Exercise details → Set out exactly every line of the entries below, starting at the line that holds "Task: Collapse the Academic Editor section" and stopping after the line that holds "Expand the chevron".

Stored data →
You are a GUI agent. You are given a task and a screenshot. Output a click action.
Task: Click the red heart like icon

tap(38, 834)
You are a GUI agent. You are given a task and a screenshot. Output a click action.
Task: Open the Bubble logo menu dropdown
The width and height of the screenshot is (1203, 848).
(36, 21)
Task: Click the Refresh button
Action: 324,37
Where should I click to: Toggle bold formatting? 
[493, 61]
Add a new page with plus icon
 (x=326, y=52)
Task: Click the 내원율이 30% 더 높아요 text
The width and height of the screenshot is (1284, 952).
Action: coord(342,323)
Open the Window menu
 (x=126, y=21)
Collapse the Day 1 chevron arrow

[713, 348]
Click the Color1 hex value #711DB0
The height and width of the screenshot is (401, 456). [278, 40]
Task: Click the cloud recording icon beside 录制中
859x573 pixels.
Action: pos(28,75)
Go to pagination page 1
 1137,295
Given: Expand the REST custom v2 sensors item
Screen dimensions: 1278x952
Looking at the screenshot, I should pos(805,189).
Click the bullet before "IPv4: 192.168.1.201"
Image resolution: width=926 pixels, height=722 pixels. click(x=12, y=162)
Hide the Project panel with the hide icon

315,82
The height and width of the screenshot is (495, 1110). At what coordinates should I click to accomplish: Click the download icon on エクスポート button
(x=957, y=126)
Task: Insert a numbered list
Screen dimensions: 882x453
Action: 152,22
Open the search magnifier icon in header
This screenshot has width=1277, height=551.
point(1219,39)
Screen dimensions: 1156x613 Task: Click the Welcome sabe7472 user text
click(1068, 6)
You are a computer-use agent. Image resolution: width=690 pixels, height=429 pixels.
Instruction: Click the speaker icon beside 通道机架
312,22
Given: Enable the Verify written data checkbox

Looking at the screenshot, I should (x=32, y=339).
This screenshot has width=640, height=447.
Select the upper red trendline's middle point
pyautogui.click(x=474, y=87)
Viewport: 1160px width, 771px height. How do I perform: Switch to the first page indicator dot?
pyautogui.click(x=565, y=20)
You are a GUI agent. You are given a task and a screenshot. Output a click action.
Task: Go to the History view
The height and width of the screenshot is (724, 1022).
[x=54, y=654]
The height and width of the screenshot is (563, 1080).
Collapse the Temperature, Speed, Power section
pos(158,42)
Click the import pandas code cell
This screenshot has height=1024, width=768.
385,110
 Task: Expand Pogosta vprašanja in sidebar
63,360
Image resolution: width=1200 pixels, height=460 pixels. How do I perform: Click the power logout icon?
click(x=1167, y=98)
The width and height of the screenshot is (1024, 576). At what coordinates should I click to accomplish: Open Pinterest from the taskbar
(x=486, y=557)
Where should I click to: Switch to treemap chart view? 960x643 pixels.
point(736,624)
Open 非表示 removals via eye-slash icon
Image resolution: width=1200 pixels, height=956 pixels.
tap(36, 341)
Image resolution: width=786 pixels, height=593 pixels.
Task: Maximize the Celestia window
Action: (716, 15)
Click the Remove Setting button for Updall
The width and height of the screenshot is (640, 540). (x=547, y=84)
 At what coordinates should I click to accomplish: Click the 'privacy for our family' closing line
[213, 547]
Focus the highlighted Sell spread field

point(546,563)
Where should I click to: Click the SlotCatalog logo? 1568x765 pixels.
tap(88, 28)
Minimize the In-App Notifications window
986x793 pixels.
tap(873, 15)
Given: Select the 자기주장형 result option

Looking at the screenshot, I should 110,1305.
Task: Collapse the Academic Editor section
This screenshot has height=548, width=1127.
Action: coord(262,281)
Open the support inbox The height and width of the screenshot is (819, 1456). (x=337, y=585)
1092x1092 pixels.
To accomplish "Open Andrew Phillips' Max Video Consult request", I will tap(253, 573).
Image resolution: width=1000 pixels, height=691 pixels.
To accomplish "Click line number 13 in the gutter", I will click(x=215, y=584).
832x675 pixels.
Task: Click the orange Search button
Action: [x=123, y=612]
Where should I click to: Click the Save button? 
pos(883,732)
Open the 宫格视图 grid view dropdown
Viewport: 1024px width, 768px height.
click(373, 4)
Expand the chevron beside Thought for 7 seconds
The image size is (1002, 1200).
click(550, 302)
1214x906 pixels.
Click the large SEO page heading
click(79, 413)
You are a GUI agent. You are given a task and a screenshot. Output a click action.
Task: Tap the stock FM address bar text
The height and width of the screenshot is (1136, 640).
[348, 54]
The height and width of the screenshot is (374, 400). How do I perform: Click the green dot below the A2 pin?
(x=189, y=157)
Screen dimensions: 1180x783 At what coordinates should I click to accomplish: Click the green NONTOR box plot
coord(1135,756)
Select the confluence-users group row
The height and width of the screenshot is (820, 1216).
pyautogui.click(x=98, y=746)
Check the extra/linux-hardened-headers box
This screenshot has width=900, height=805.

Solution →
Task: Collapse the Academic Editor section
This screenshot has height=548, width=1127.
Action: coord(262,281)
Open the support inbox The height and width of the screenshot is (819, 1456). (x=337, y=585)
1092x1092 pixels.
To accomplish "Open Andrew Phillips' Max Video Consult request", I will tap(253, 573).
Image resolution: width=1000 pixels, height=691 pixels.
To accomplish "Click line number 13 in the gutter", I will click(x=215, y=584).
832x675 pixels.
Task: Click the orange Search button
Action: [x=123, y=612]
Where should I click to: Click the Save button? 
pos(883,732)
Open the 宫格视图 grid view dropdown
Viewport: 1024px width, 768px height.
click(373, 4)
Expand the chevron beside Thought for 7 seconds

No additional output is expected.